Jakarta - Lembaga Swadaya Masyarakat (LSM) Masyarakat Cipta Media(MCM) menilai adanya inkonsisteni dalam Peraturan Menteri Komunikasi dan Informatika Nomor 22/2011 tentang Penyelenggaraan Penyiaran Televisi Digital Terestrial Penerimaan Tetap Tidak Berbayar. Hal itu tercermin dari inkonsistensi pemikiran konsepsional tentang penyelenggaraan televisi digital dan model usaha terkait.

"Patut dipertanyakan adanya campur tangan yang tidak sehat dalam persaingan usaha dalam penyelenggaraan penyiaran multipleksing," kata Ketua MCM, Paulus Widiyanto dalam acara diskusi publik Sistem Penyiaran Nasional, di Jakarta, Kamis (12/1).

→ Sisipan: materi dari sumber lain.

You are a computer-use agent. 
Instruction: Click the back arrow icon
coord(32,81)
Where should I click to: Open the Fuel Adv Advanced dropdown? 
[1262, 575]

Menurut Paulus, masalah teknologi penyiaran digital yang mencakup beberapa dimensi tak cukup diatur oleh ketentuan setingkat menteri, melainkan harus dengan UU karena melibatkan pembahasan intensif antara DPR dan Pemerintah.

Selain itu, lanjut Paulus, banyak terminologi atau istilah yang terlalu dipaksakan, mengada-ngada, sehingga tidak sejalan dengan ketentuan baku pada peraturan yang lebih tinggi, misalnya Lembaga Penyiaran Penyelenggara Program Siaran (LPPPS) dan Lembaga Penyiaran Penyelenggara Penyiaran Multipleksing (LPPPM). Dalam Permen 39/2009 dikenal istilah penyelenggara Program Siaran dan Penyelenggara Infrastruktur, juga penyelenggara Multipleksing Publik dan Swasta.

Paulus juga melihat, dalam permen tersebut adanya pengecilan hak masyarakat dalam penyiaran karena tidak ada bantuan perolehan set-top-boks. Justru hanya memberikan waktu transisi yang cukup agar masyarakat memilik alat bantu penerima siaran digital. "Hal ini sangat membebani masyarakat atau bertentangan dengan kepentingan publik," ujar Paulus.

Kemudian, Permen tersebut tidak mencerminkan kebijakan publik soal pembiayaan dalam proses digitalisasi, terutama pembiayaan migrasi ke teknologi digital bagi LPP TVRI. Hal ini membuktikan bahwa tidak adanya strategi khusus untuk memperkuat LPP dalam dunia penyiaran nasional.